No me queda más remedio que hablar en primera persona, porque se trata de mis recuerdos. Cuando era pequeño, no me gustaba nada ver polvo en las vitrinas de los museos. Recuerdo que el Museo de Ciencias de Madrid, cuando teníamos la suerte de que el abuelo nos llevara, era un sitio que daba mucho miedo. Oscuro, sucio, descuidado, con unos vigilantes que parecía que te iban a dar una torta en cualquier momento, y todo lleno de papelitos mecanografiados. Un museo que era la viva imagen de aquellos tiempos en los que la cultura era un bien más bien escaso y, sobre todo, poco fomentado desde las altas instancias (hablamos de finales de los 60). En España era así en aquellos años, pero en la mayoría de países pasaba algo parecido. Recuerdo haber visto la momia despelurciada del pobre caballo de Napoleón, metida en una urna en el Museo de los Inválidos de París, y también aquellos enormes cajones que se tenían que sacar si querías ver las mariposas del museo de Historia Natural de Londres.
A los 18 años, tuve la suerte de visitar el Museo de Historia de Nueva York, y todo cambió para mi. Observé el polvo con buenos ojos, porque todo estaba justificado allí, hasta la mugre. Los dioramas eran impresionantes , y la sección dedicada a los indios de la llanuras del oeste americano, me dejaron un recuerdo para siempre. El museo,ahora, ha sido popularizado en el resto del mundo, «gracias» a la infumable película «Una noche en el museo». Para mi fue la puerta a mi vocación profesional.

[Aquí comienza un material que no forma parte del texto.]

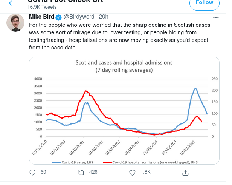The image size is (232, 185).
Task: Click the 426 retweets count
Action: click(x=93, y=172)
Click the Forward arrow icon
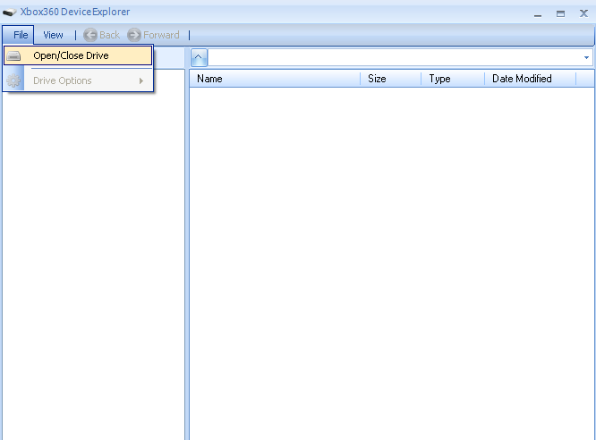 pyautogui.click(x=134, y=35)
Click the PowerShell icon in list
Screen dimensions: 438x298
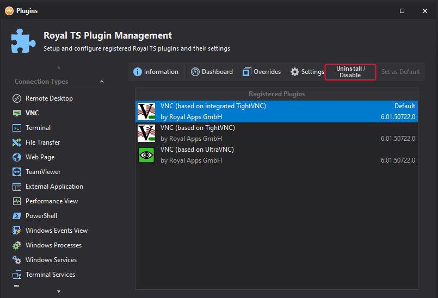tap(16, 216)
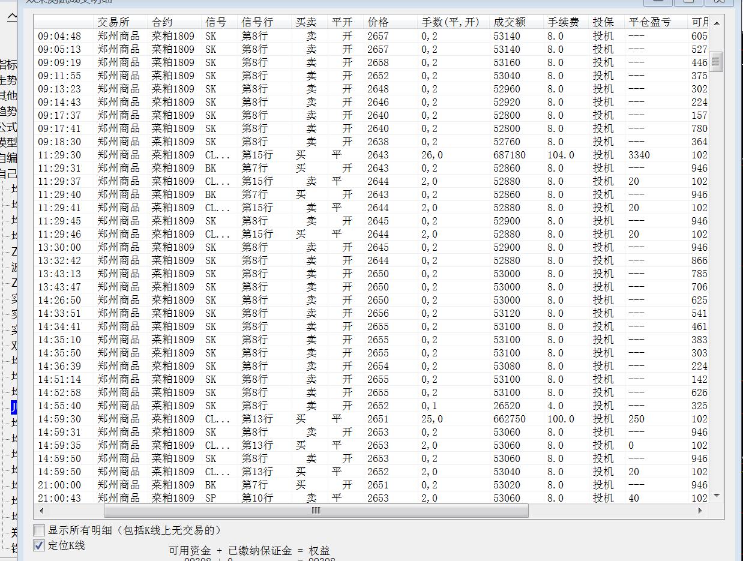Sort by the 交易所 column header
Viewport: 743px width, 561px height.
click(x=113, y=22)
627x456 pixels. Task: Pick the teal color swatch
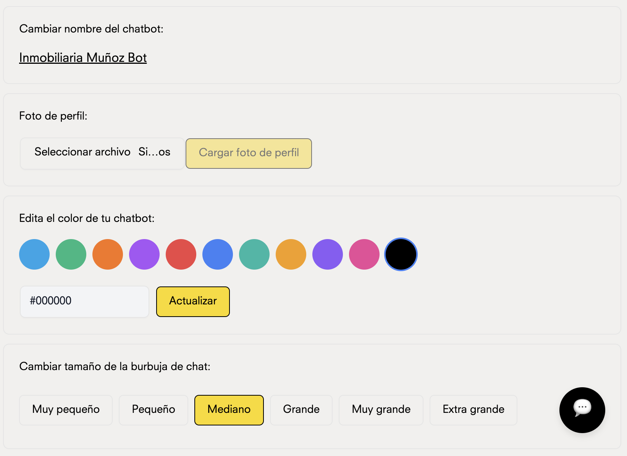point(254,254)
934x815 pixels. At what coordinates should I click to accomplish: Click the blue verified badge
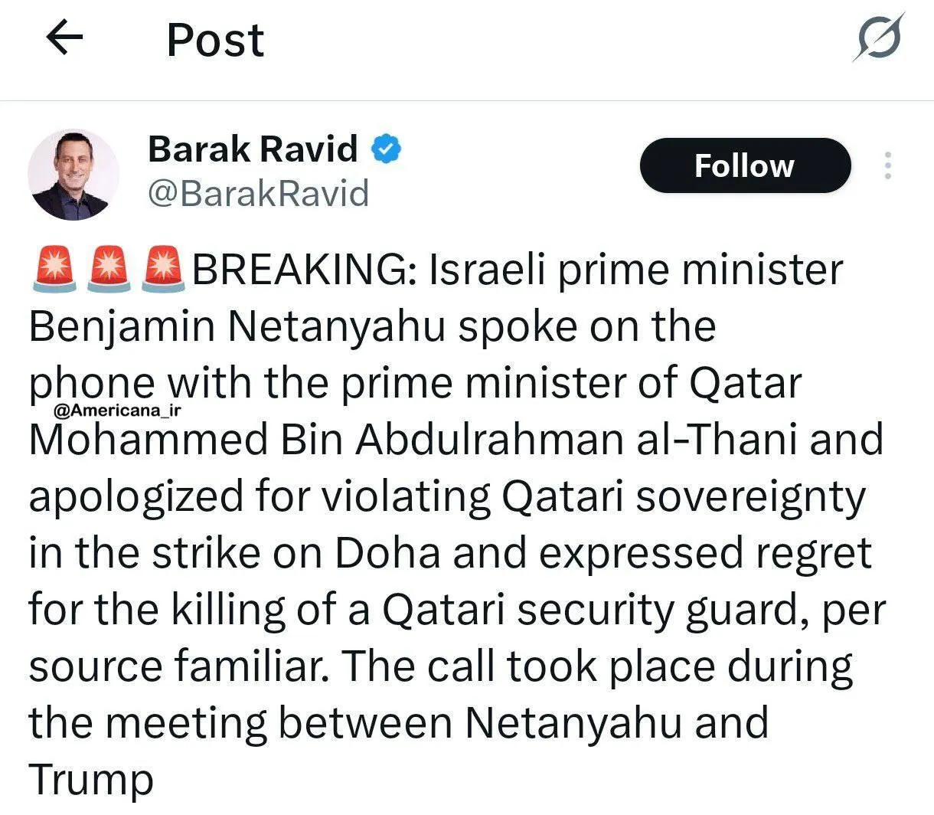(387, 149)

Fue un amor a primera vista, y en ese momento quise ser… Bueno, no sabía qué se podía ser profesionalmente relacionado con los museos, pero yo quería quitarle el polvo a todas las vitrinas de los museos del mundo.
Allí, en Estados Unidos, ya como alumno feliz encaminado «a hacer algo relacionado con los museos», descubrí el instituto Smithsonian de Washington D.C., que, desde mi humilde punto de vista, empezaba a estar a la vanguardia de la museología y museografía modernas. Un museo era lo que debía ser si pasaba por las manos de esa institución en aquellos tiempos. Mi segundo gran amor fue el Museo Aeroespacial de Washington D.C., aún sigo con la boca abierta después de más de 25 años. El día que lo visité me tuvieron que echar (ya me había pasado algo parecido en Disneyworld de Orlando). Y a partir de ahí, fue surgiendo un variado conjunto de museos a lo largo de todo el mundo, que siguieron la línea museológica y museográfica del Smithsonian. Si tuviera que resumir esa línea de trabajo, diría que se trata de convertir a los museos en lugares divertidos, donde se aprenden muchas cosas a través de los sentidos y se fomentan las buenas emociones. Aprender debe ser una tarea divertida y sobre todo dirigida a los más jóvenes, y esa es una responsabilidad que tienen los museólogos y museógrafos de todo el mundo, con la ayuda , naturalmente , de más presupuesto para el fomento de la cultura.